Exercise description: Rewrite all of the records below, replacing every occurrence of "How do I perform" with "How can I carry out" and leaving everything else unchanged.
## START Extracted information
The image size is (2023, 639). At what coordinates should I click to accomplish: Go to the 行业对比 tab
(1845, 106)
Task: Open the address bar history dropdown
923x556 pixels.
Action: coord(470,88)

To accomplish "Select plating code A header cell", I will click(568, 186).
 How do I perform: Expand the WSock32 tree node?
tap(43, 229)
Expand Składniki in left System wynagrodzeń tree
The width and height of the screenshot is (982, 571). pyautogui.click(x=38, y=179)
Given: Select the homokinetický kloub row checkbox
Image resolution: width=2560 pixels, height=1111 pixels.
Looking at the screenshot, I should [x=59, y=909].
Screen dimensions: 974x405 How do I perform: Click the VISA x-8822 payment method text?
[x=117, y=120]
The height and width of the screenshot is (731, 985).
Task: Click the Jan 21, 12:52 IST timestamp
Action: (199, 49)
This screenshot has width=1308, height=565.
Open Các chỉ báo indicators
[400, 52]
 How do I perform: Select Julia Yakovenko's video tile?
## END Extracted information
Reply:
The image size is (2023, 639). At what coordinates should I click to accomplish: Go to the 行业对比 tab
(1845, 106)
Task: Open the address bar history dropdown
923x556 pixels.
Action: coord(470,88)

To accomplish "Select plating code A header cell", I will click(568, 186).
 How can I carry out: Expand the WSock32 tree node?
tap(43, 229)
Expand Składniki in left System wynagrodzeń tree
The width and height of the screenshot is (982, 571). pyautogui.click(x=38, y=179)
Given: Select the homokinetický kloub row checkbox
Image resolution: width=2560 pixels, height=1111 pixels.
Looking at the screenshot, I should [x=59, y=909].
Screen dimensions: 974x405 How can I carry out: Click the VISA x-8822 payment method text?
[x=117, y=120]
The height and width of the screenshot is (731, 985).
Task: Click the Jan 21, 12:52 IST timestamp
Action: (199, 49)
This screenshot has width=1308, height=565.
Open Các chỉ báo indicators
[400, 52]
 How can I carry out: Select Julia Yakovenko's video tile?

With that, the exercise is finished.